The exact minute he dreamed of her last.
He stared at it all day.
Each second refusing to tick.
Each breath holding something back.
Like the world was waiting.
---
In the library, a dusty book called “Timekeepers” fell from the shelf and cracked open in front of him.
Inside:
“When memory defies the laws of time, the world begins to bleed.”
And someone—no, she—had scribbled in the margins:
“Do not try to fix it. You’ll lose yourself.”
Czar slammed the book shut.
But when he looked again…
the scribble was gone.
---
Then came the whispers.
Not from outside.
From inside his mind.
“Forget her.”
“She never loved you.”
“She was never real.”
They came while walking.
While eating.
While breathing.
But every time he heard them, he clenched his fist and whispered back:
“She was real."
---
Then the dreams stopped.
All at once.
Gone.
He screamed into his pillow. He tore the drawings.
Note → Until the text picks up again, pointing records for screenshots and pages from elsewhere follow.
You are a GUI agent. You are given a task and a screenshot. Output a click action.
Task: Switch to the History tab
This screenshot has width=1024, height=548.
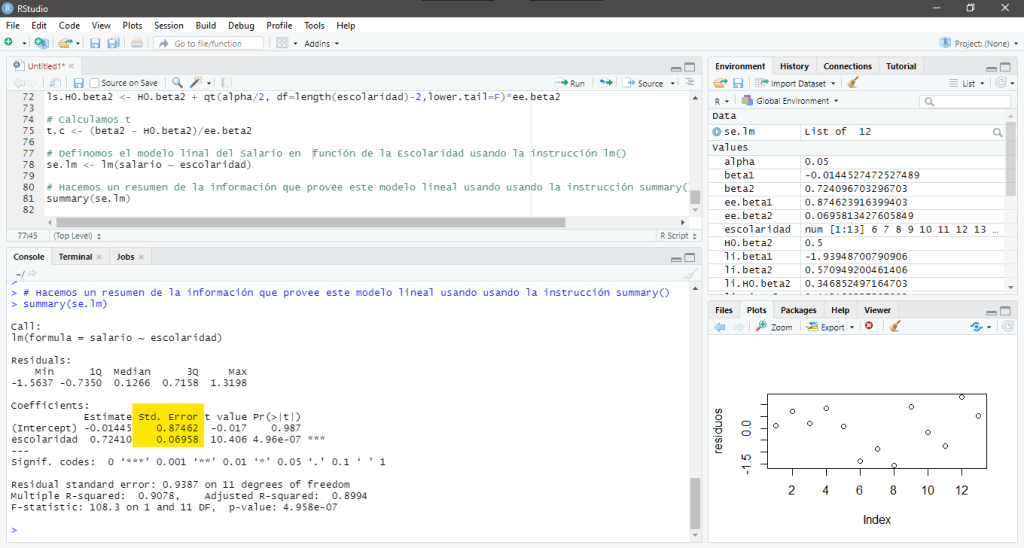pyautogui.click(x=794, y=66)

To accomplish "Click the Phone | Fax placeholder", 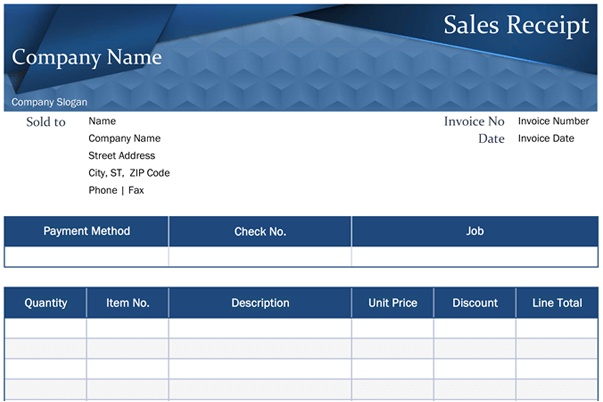I will coord(116,190).
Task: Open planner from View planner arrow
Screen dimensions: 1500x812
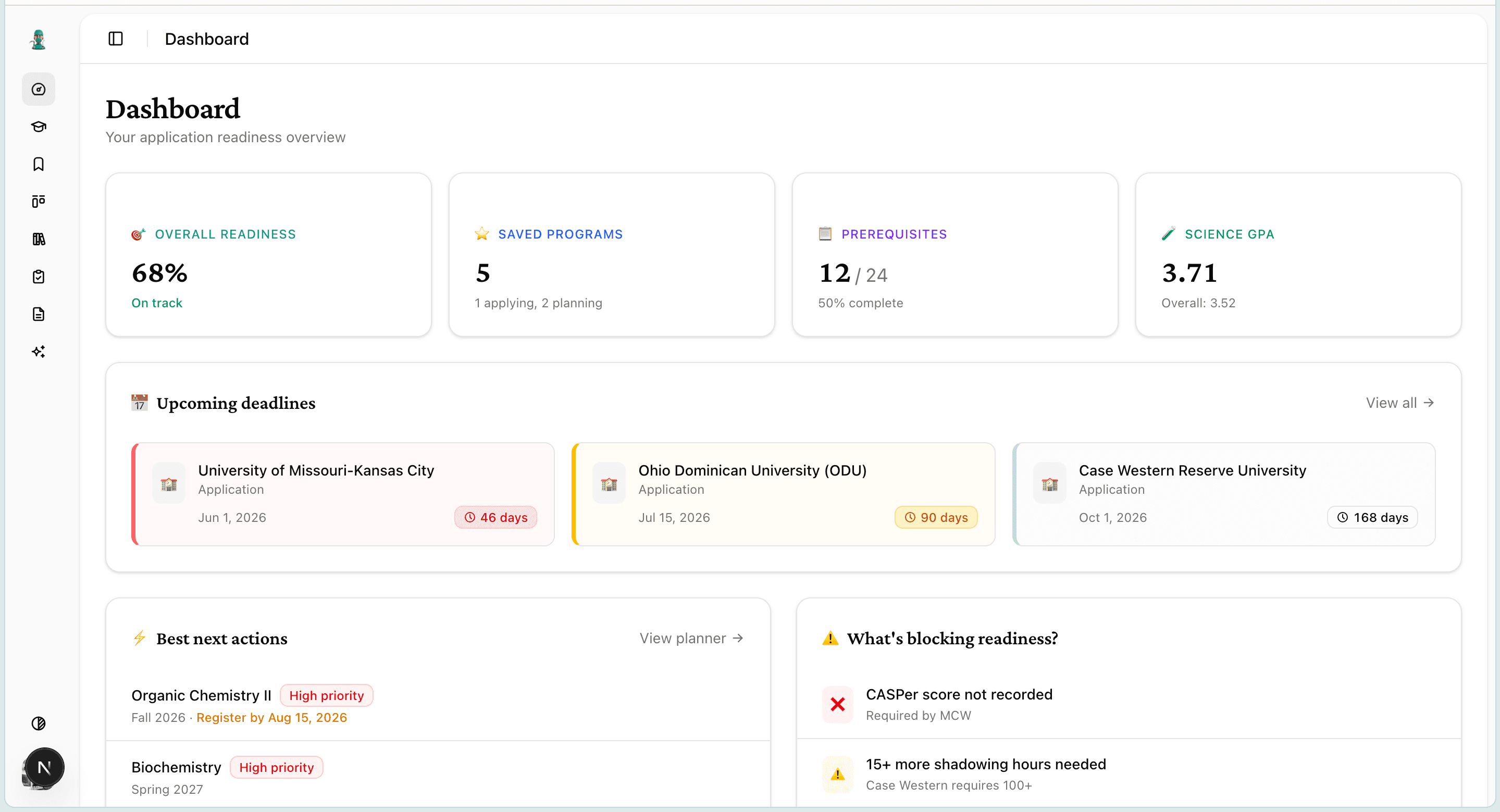Action: pos(691,638)
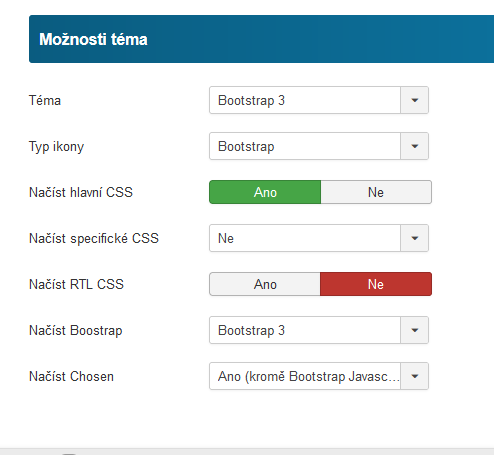Viewport: 494px width, 455px height.
Task: Click arrow of Načíst specifické CSS select
Action: [414, 238]
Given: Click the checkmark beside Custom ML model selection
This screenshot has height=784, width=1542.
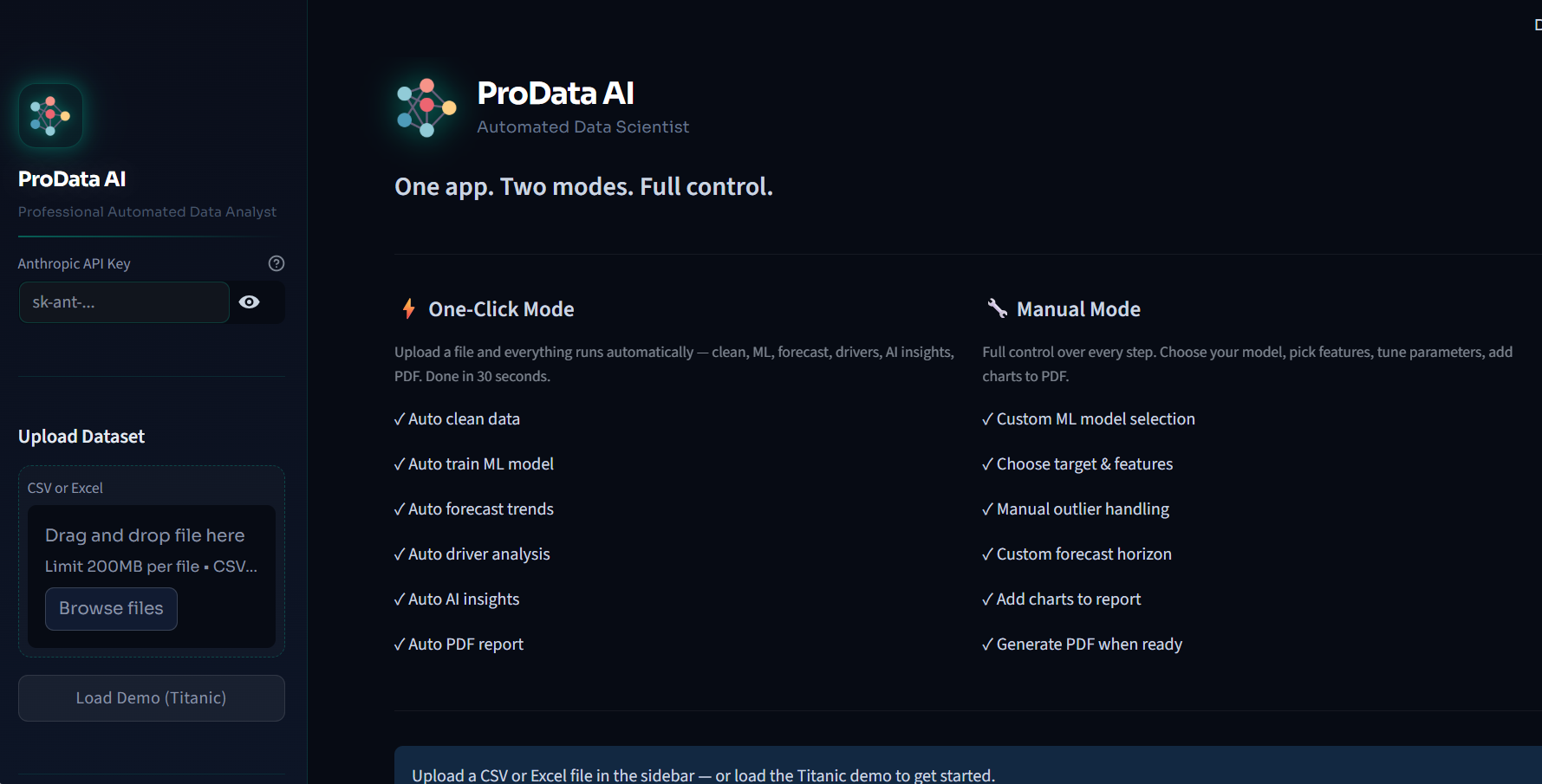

Ripped his notebooks.
He forgot how she smelled.
How she laughed.
How her voice felt like sunlight through clouds.
And that was the worst pain of all.
---
So he went to the garden.
Again.
But this time…
The flower was wilting.
Petals fell like ash.
And for the first time, he saw someone else standing there.
Tzare.
Alive.
But cold.
Empty.
He looked up.
“Why are you crying?” he asked.
“I don’t know,” Czar answered.
And suddenly—a crack.
A soundless fracture in the air between them.
Reality shimmered.
A wind without wind.
And Czar knew.
Tzare had no memories of her.
He was the price.
A living shell.
Because Diva gave her existence for him.
---
He turned to leave—but the Librarian was there.
Again.
“Too late,” he said.
“What is?”
“The breach is growing. You didn’t forget. So now… you both will pay.”
Czar’s hands started to fade.
Like dust in reverse.
Time was trying to erase him, too.
---
“Wait!” he shouted. “Let me fix this!”
“You can’t,” the Librarian said. “Unless you find the Hourglass of Undoing. But that would require… sacrifice.”
“What kind?”
“Your soul will split.”
“Then split it.”
---
The Librarian’s eyes narrowed.
“You don’t even remember her name, boy. And yet you’d tear yourself apart for her?”
Czar didn’t blink.
“Every time.”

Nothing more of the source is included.